[Stored items]
'''
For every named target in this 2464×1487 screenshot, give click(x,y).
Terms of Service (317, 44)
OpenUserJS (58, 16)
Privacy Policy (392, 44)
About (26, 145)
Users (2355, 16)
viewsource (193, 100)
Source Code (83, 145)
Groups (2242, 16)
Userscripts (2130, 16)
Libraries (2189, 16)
'''
'''
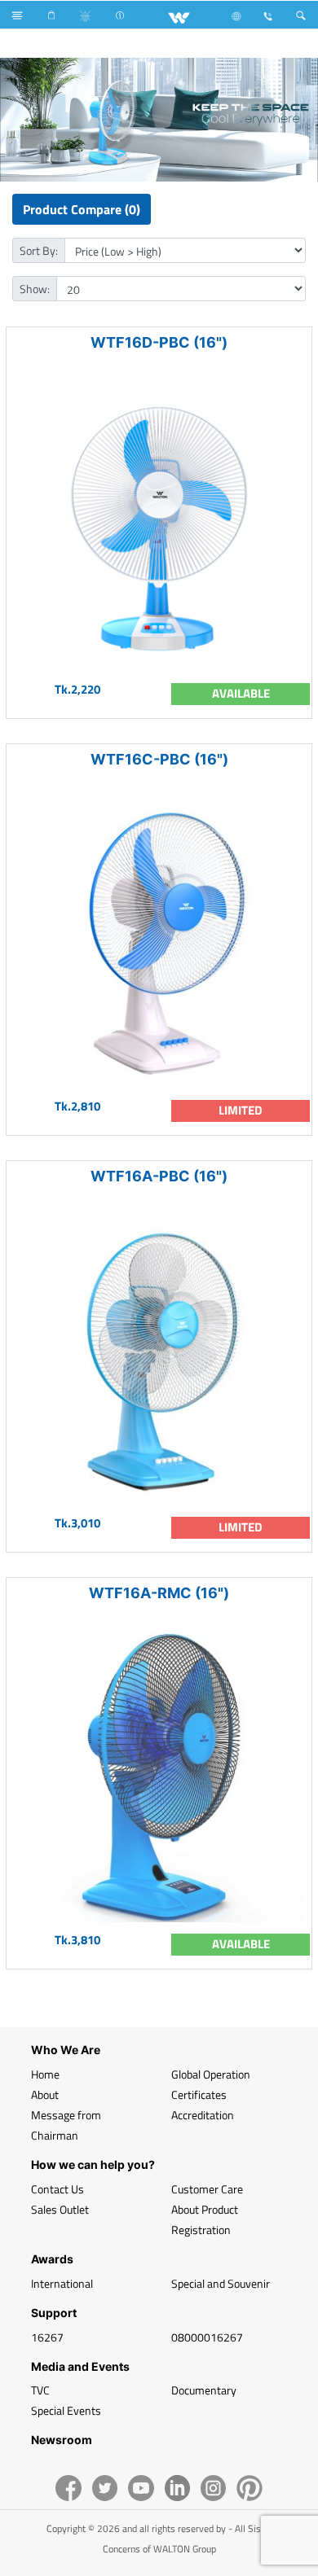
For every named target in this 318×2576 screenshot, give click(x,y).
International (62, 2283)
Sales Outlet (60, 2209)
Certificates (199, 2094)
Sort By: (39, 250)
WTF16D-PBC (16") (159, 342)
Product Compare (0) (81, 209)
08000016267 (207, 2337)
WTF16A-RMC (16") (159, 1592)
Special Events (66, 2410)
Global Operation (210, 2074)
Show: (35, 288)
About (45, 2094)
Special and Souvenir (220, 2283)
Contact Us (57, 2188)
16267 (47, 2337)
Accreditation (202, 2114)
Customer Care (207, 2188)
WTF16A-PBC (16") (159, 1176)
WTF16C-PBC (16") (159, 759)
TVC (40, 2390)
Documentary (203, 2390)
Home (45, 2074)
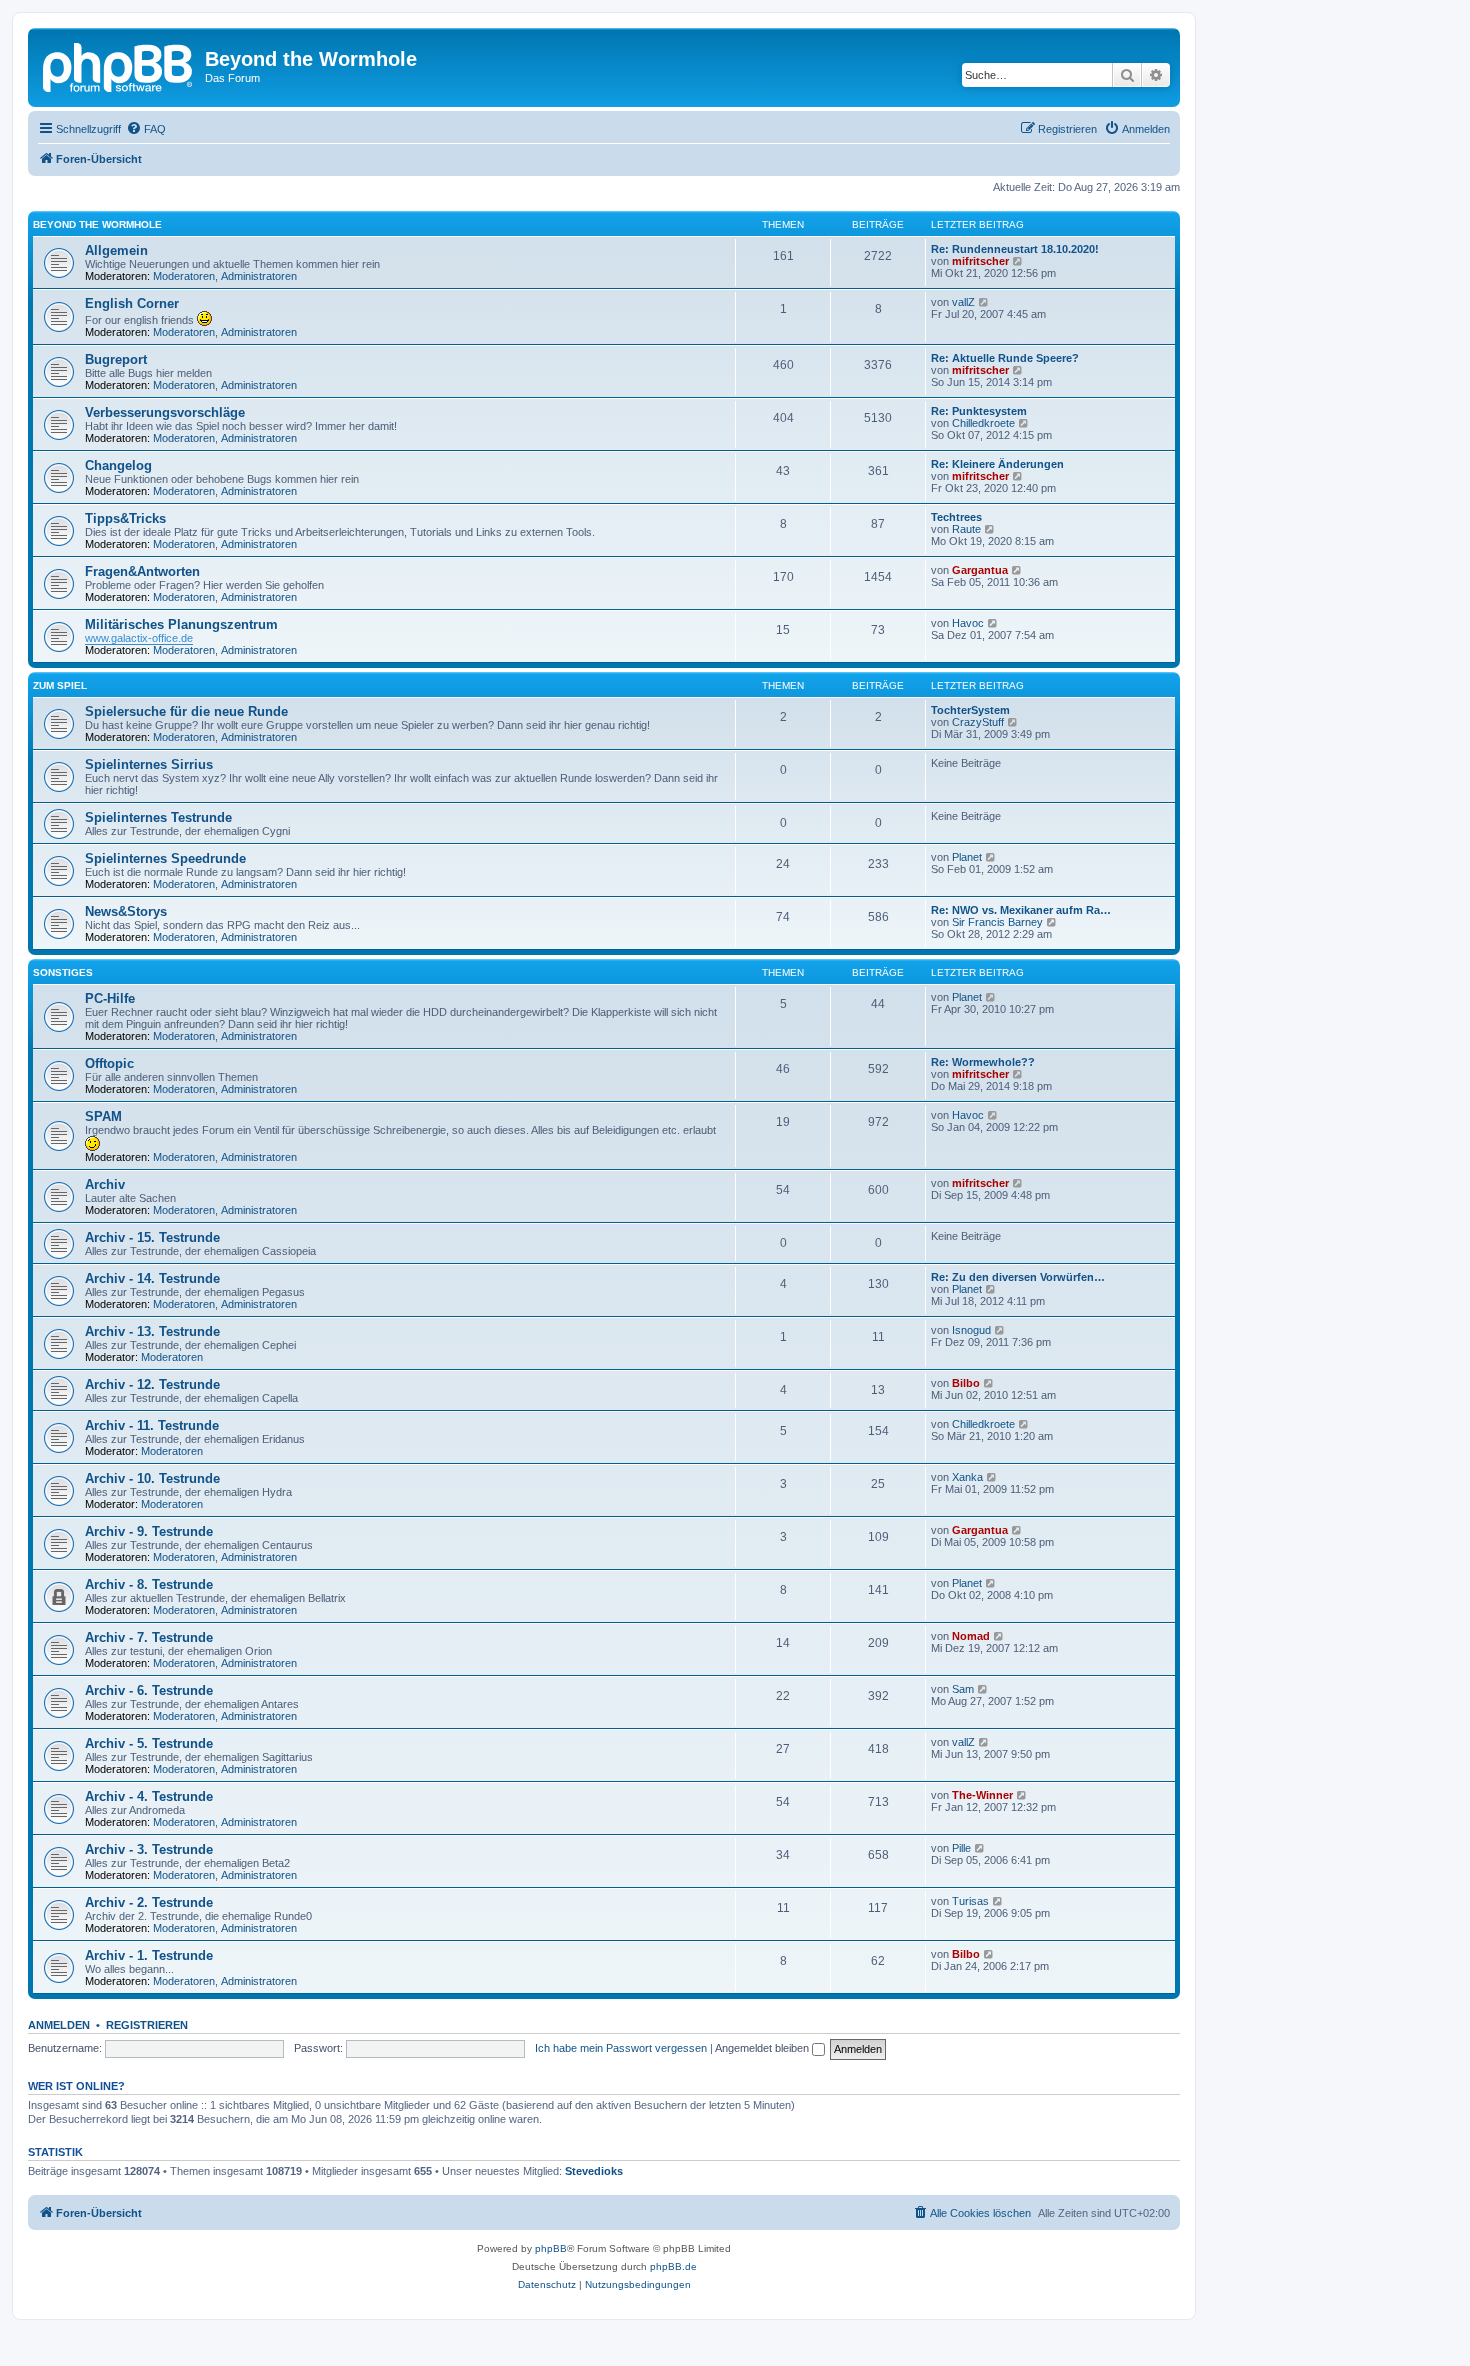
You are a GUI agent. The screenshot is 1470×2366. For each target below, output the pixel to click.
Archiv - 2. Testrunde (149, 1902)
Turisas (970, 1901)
'''
INSTRUCTIONS FOR THE TASK →
Using the entries above, return exactly the lines from the line with "Sales Outlet (60, 2209)" to the line with "Show: (35, 288)", counting both of those lines.

SOLUTION BELOW →
Sales Outlet (60, 2209)
Certificates (199, 2094)
Sort By: (39, 250)
WTF16D-PBC (16") (159, 342)
Product Compare (0) (81, 209)
08000016267 (207, 2337)
WTF16A-RMC (16") (159, 1592)
Special Events (66, 2410)
Global Operation (210, 2074)
Show: (35, 288)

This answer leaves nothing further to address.